Work to complete: Recast every line of the entries below as a Markdown table with the columns Row and Line, numbering each row and leaving out blank lines.

Dataset rows:
_ _ _

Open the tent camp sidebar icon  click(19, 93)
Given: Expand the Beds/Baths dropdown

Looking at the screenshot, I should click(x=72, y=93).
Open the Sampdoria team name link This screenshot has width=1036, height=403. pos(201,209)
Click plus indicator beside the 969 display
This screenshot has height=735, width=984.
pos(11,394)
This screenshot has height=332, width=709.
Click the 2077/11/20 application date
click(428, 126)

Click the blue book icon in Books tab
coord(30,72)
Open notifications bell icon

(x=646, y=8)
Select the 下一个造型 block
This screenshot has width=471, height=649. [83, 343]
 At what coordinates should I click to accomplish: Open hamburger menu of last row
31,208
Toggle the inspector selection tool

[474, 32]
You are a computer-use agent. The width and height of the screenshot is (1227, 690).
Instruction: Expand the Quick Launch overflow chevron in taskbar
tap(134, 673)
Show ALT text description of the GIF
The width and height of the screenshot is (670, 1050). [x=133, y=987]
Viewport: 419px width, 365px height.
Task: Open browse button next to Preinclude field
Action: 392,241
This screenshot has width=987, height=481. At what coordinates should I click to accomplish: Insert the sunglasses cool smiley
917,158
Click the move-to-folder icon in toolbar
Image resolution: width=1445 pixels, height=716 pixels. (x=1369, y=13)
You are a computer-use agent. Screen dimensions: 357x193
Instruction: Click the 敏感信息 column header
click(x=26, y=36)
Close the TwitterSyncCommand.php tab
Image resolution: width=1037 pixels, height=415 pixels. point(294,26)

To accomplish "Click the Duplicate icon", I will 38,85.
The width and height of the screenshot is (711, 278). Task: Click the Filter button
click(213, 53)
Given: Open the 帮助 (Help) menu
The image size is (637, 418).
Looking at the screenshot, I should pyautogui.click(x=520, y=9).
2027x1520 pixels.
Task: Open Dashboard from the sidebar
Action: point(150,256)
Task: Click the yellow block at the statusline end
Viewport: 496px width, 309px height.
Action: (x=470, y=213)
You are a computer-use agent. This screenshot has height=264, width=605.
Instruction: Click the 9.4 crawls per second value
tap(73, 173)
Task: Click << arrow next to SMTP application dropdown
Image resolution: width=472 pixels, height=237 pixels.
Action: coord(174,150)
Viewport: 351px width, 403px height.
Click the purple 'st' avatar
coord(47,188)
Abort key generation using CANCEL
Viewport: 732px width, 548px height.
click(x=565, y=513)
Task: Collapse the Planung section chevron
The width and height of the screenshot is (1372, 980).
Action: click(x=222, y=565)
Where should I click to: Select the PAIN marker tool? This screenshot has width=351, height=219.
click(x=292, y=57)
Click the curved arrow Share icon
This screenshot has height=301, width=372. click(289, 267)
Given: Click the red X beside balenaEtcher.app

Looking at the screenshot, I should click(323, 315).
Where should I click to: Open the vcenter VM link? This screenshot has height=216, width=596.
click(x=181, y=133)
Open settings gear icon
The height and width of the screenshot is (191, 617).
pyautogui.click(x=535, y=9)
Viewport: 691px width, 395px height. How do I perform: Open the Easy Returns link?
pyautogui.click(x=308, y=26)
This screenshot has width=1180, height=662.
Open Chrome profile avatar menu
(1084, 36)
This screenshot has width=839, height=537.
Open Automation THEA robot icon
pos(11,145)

_ _ _

Exercise result:
| Row | Line |
|---|---|
| 1 | Open the tent camp sidebar icon  click(19, 93) |
| 2 | Given: Expand the Beds/Baths dropdown |
| 3 | Looking at the screenshot, I should click(x=72, y=93). |
| 4 | Open the Sampdoria team name link This screenshot has width=1036, height=403. pos(201,209) |
| 5 | Click plus indicator beside the 969 display |
| 6 | This screenshot has height=735, width=984. |
| 7 | pos(11,394) |
| 8 | This screenshot has height=332, width=709. |
| 9 | Click the 2077/11/20 application date |
| 10 | click(428, 126) |
| 11 | Click the blue book icon in Books tab |
| 12 | coord(30,72) |
| 13 | Open notifications bell icon |
| 14 | (x=646, y=8) |
| 15 | Select the 下一个造型 block |
| 16 | This screenshot has width=471, height=649. [83, 343] |
| 17 |  At what coordinates should I click to accomplish: Open hamburger menu of last row |
| 18 | 31,208 |
| 19 | Toggle the inspector selection tool |
| 20 | [474, 32] |
| 21 | You are a computer-use agent. The width and height of the screenshot is (1227, 690). |
| 22 | Instruction: Expand the Quick Launch overflow chevron in taskbar |
| 23 | tap(134, 673) |
| 24 | Show ALT text description of the GIF |
| 25 | The width and height of the screenshot is (670, 1050). [x=133, y=987] |
| 26 | Viewport: 419px width, 365px height. |
| 27 | Task: Open browse button next to Preinclude field |
| 28 | Action: 392,241 |
| 29 | This screenshot has width=987, height=481. At what coordinates should I click to accomplish: Insert the sunglasses cool smiley |
| 30 | 917,158 |
| 31 | Click the move-to-folder icon in toolbar |
| 32 | Image resolution: width=1445 pixels, height=716 pixels. (x=1369, y=13) |
| 33 | You are a computer-use agent. Screen dimensions: 357x193 |
| 34 | Instruction: Click the 敏感信息 column header |
| 35 | click(x=26, y=36) |
| 36 | Close the TwitterSyncCommand.php tab |
| 37 | Image resolution: width=1037 pixels, height=415 pixels. point(294,26) |
| 38 | To accomplish "Click the Duplicate icon", I will 38,85. |
| 39 | The width and height of the screenshot is (711, 278). Task: Click the Filter button |
| 40 | click(213, 53) |
| 41 | Given: Open the 帮助 (Help) menu |
| 42 | The image size is (637, 418). |
| 43 | Looking at the screenshot, I should pyautogui.click(x=520, y=9). |
| 44 | 2027x1520 pixels. |
| 45 | Task: Open Dashboard from the sidebar |
| 46 | Action: point(150,256) |
| 47 | Task: Click the yellow block at the statusline end |
| 48 | Viewport: 496px width, 309px height. |
| 49 | Action: (x=470, y=213) |
| 50 | You are a computer-use agent. This screenshot has height=264, width=605. |
| 51 | Instruction: Click the 9.4 crawls per second value |
| 52 | tap(73, 173) |
| 53 | Task: Click << arrow next to SMTP application dropdown |
| 54 | Image resolution: width=472 pixels, height=237 pixels. |
| 55 | Action: coord(174,150) |
| 56 | Viewport: 351px width, 403px height. |
| 57 | Click the purple 'st' avatar |
| 58 | coord(47,188) |
| 59 | Abort key generation using CANCEL |
| 60 | Viewport: 732px width, 548px height. |
| 61 | click(x=565, y=513) |
| 62 | Task: Collapse the Planung section chevron |
| 63 | The width and height of the screenshot is (1372, 980). |
| 64 | Action: click(x=222, y=565) |
| 65 | Where should I click to: Select the PAIN marker tool? This screenshot has width=351, height=219. |
| 66 | click(x=292, y=57) |
| 67 | Click the curved arrow Share icon |
| 68 | This screenshot has height=301, width=372. click(289, 267) |
| 69 | Given: Click the red X beside balenaEtcher.app |
| 70 | Looking at the screenshot, I should click(323, 315). |
| 71 | Where should I click to: Open the vcenter VM link? This screenshot has height=216, width=596. |
| 72 | click(x=181, y=133) |
| 73 | Open settings gear icon |
| 74 | The height and width of the screenshot is (191, 617). |
| 75 | pyautogui.click(x=535, y=9) |
| 76 | Viewport: 691px width, 395px height. How do I perform: Open the Easy Returns link? |
| 77 | pyautogui.click(x=308, y=26) |
| 78 | This screenshot has width=1180, height=662. |
| 79 | Open Chrome profile avatar menu |
| 80 | (1084, 36) |
| 81 | This screenshot has width=839, height=537. |
| 82 | Open Automation THEA robot icon |
| 83 | pos(11,145) |